**ARTICLE**
--------------------------------------------------
The API could even be a more modern pointer+length interface rather than null termination, to sidestep that class of mistakes/exploits (CWE-170).
https://www.daviddeley.com/autohotkey/parameters/parameters.... is a great read on how fragmented this all seems to be.
> Spaces embedded in strings may cause unexpected behavior; for example, passing _exec the string "hi there" will result in the new process getting two arguments, "hi" and "there".
https://learn.microsoft.com/en-us/cpp/c-runtime-library/exec...
Oh yeah, pass those arguments as a list, then we'll completely ignore that and fuck your shit up. Err, I mean you need to quote them! Even though they are passed as separate arguments.
I fail to see how this would help. If i understand correctly, the issue is how cmd.exe interprets the args, not how the args get to it.
- Create `CreateProcessArgv`, a version of `CreateProcess` that takes `argv` rather than `lpCommandLine` (like `execv*`)
- Create `GetCommandLineArgv`, an alternative to `GetCommandLine` that returns an `argv`
- Create `ProcessCreatedWithArgv` so a program can prefer either `GetCommandLine` or `GetCommandLineArgv` (for compatibility with those that have their own quoting, such as cmd)
--------------------------------------------------
**ENTRIES PROVIDED**
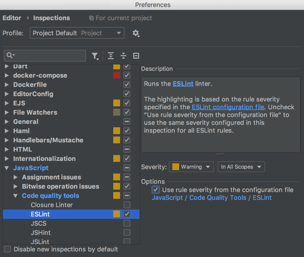This screenshot has height=257, width=304.
Task: Click the Warning severity color icon
Action: click(x=175, y=167)
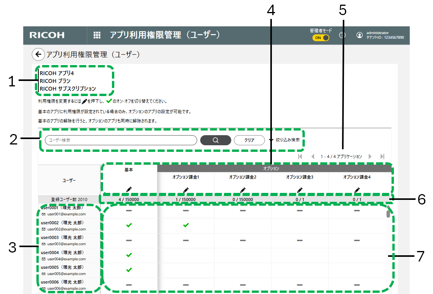Jump to the last applications page
Image resolution: width=433 pixels, height=294 pixels.
[x=382, y=156]
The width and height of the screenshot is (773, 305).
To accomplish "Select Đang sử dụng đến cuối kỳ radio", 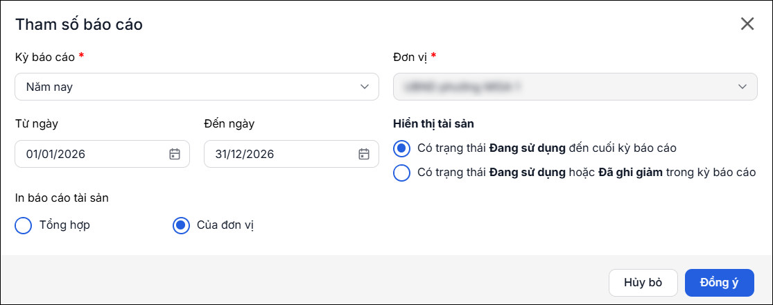I will (x=402, y=148).
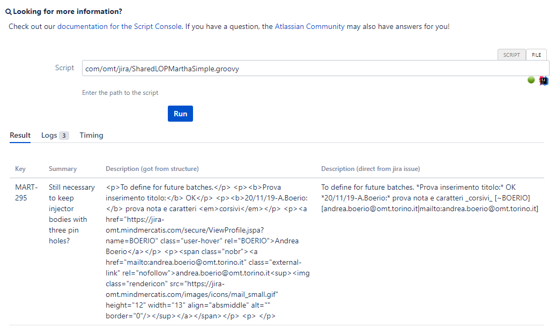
--------------------------------------------------
**TASK DIRECTIONS**
Copy everything from "The API could" down to "args get to it." in the forum thread above, putting "parameters" in place of each "arguments".

**COMPLETED TASK**
The API could even be a more modern pointer+length interface rather than null termination, to sidestep that class of mistakes/exploits (CWE-170).
https://www.daviddeley.com/autohotkey/parameters/parameters.... is a great read on how fragmented this all seems to be.
> Spaces embedded in strings may cause unexpected behavior; for example, passing _exec the string "hi there" will result in the new process getting two parameters, "hi" and "there".
https://learn.microsoft.com/en-us/cpp/c-runtime-library/exec...
Oh yeah, pass those parameters as a list, then we'll completely ignore that and fuck your shit up. Err, I mean you need to quote them! Even though they are passed as separate parameters.
I fail to see how this would help. If i understand correctly, the issue is how cmd.exe interprets the args, not how the args get to it.